You have a set of $N$ 2D-points $\{x, y \}_i^N$ and you like to find a function which interpolates these points. We can simply try a linear function:

$$ \begin{bmatrix}1&x_1\\\vdots&\vdots\\1&x_N\end{bmatrix} \begin{bmatrix}\theta_1\\\vdots\\\theta_N\end{bmatrix} = \begin{bmatrix}y_1\\\vdots\\y_N\end{bmatrix}$$ $$X\theta = y \text{ or } Ax=b$$

We call $X$ (or $A$) the design matrix and $\theta$ (or $x$) coefficients / free parameters. Now if $N$ is 2, we will have two points which can be perfectly fitted by a line. 2 points, two unknowns, it all comes together. We can also try a polynomial of order 2:

$$ \begin{bmatrix}1&x_1&x_1^2\\\vdots&\vdots&\vdots\\1&x_N&x_N^2\end{bmatrix} \begin{bmatrix}\theta_1\\\vdots\\\theta_N\end{bmatrix} = \begin{bmatrix}y_1\\\vdots\\y_N\end{bmatrix}$$

Observe we need at least 3 points $\{x,y\}$ now to calculate a function which perfectly fits them. In general we have to distinguish 3 cases, where $p$ is the order of our polynomials:

  • N < p+1: underdetermined system of equations, this cannot be solved. Basically not enough points.
  • N = p+1: (given our matrix $X$ is invertible) solvable system, we can fit our points perfectly, the function will pass through every point: $\theta_1 + \theta_2 x_j + \theta_3 x_j^2 = y_j$
  • N > p+1: overdetermined system of equations, also known as linear regression. We have more points than we actually would need to fit our data perfectly. This can be solved by normal equations: $\theta = (X^TX)^{-1}X^Ty$, a formula you might be familiar with if you have some background in machine learning. Our function will now pass though some points, but certainly not through all. For those points we will have a slightly different $y$-value, $\hat{y}$.
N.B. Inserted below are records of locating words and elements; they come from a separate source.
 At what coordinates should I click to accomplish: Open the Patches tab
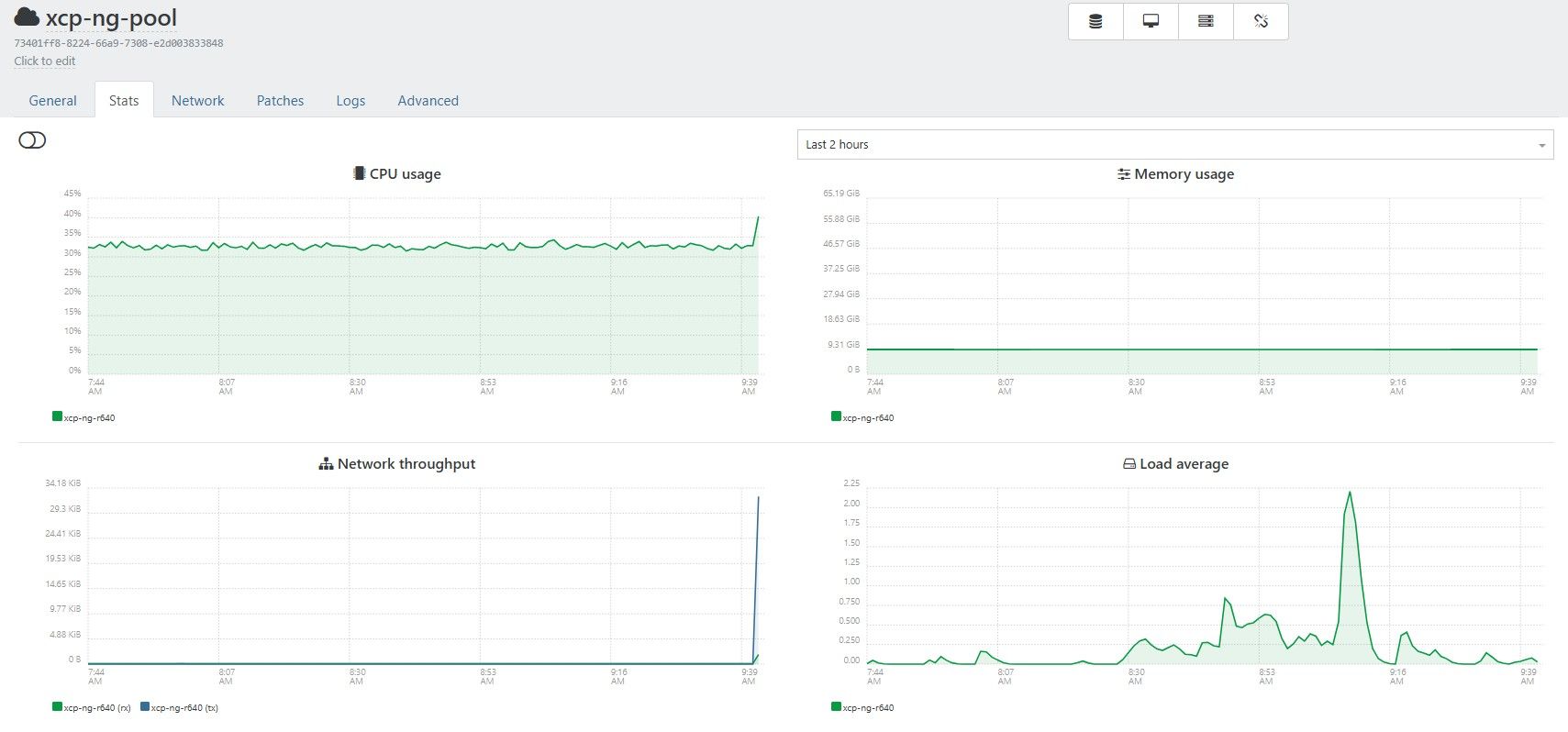pos(280,101)
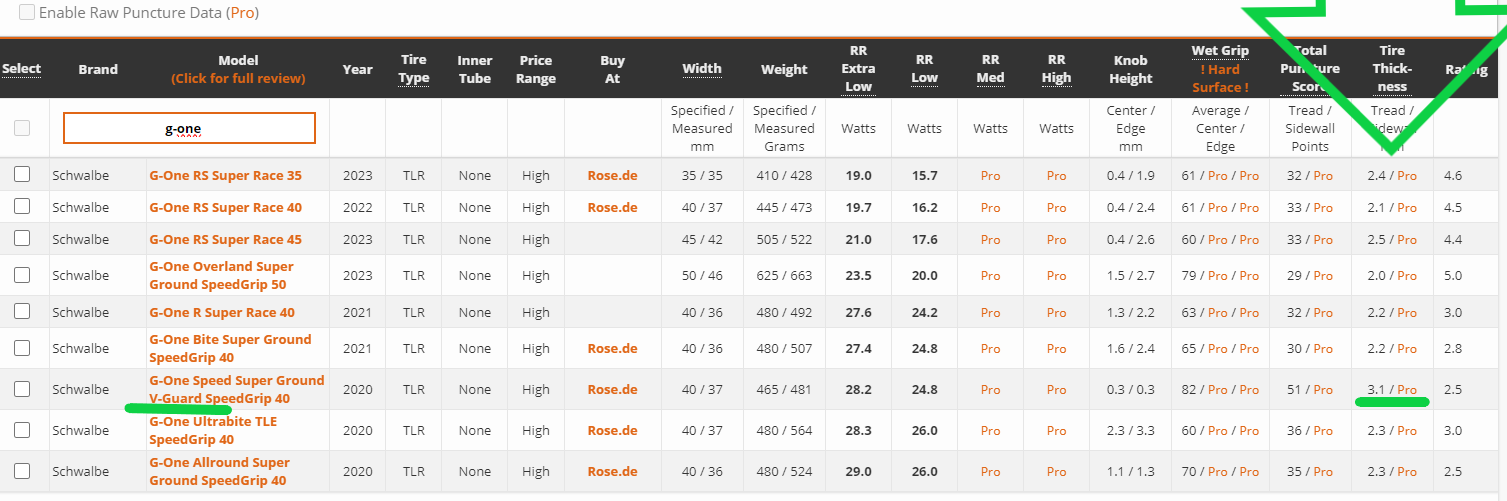Click the Select column header
This screenshot has height=501, width=1507.
click(22, 69)
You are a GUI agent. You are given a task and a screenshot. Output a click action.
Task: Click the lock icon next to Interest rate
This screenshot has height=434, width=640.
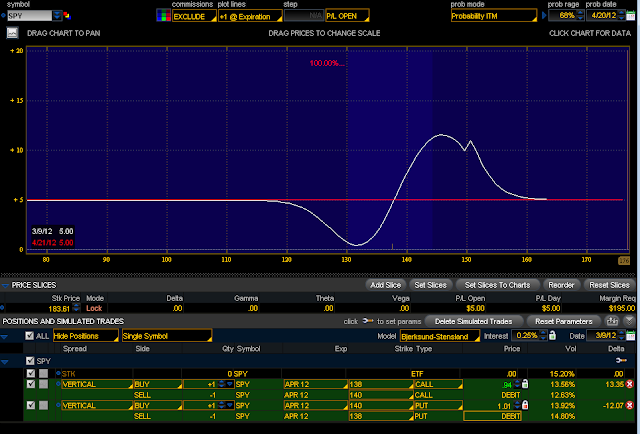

To address your initial question, as you wrote "overfitting refers to memorizing the training set". If we have $N$ training data points and we evaluate our model (the function parametrized by coefficients $\theta$ we found earlier) on the loss-function $\mathcal{L}(\hat{y},y) = \frac{1}{N}\sum_i^N||\hat{y} - y||^2_2 $, also kown as Mean-Squared-Error, we can achieve a train-loss of 0 if we chose the degree of the polynomial $p$ to be $N-1$. However if you get a new set of points $\{\tilde{x}, \tilde{y} \}$ (the test set) it is highly unlikely that your function will pass though these points as well and your test-loss $\mathcal{L}(\hat{\tilde{y}},\tilde{y})$ will be much higher than your train-loss. We overparameterized our model, this is called overfitting.

For more explanations have a look at Bias-variance tradeoff & Understanding the Bias-Variance Tradeoff.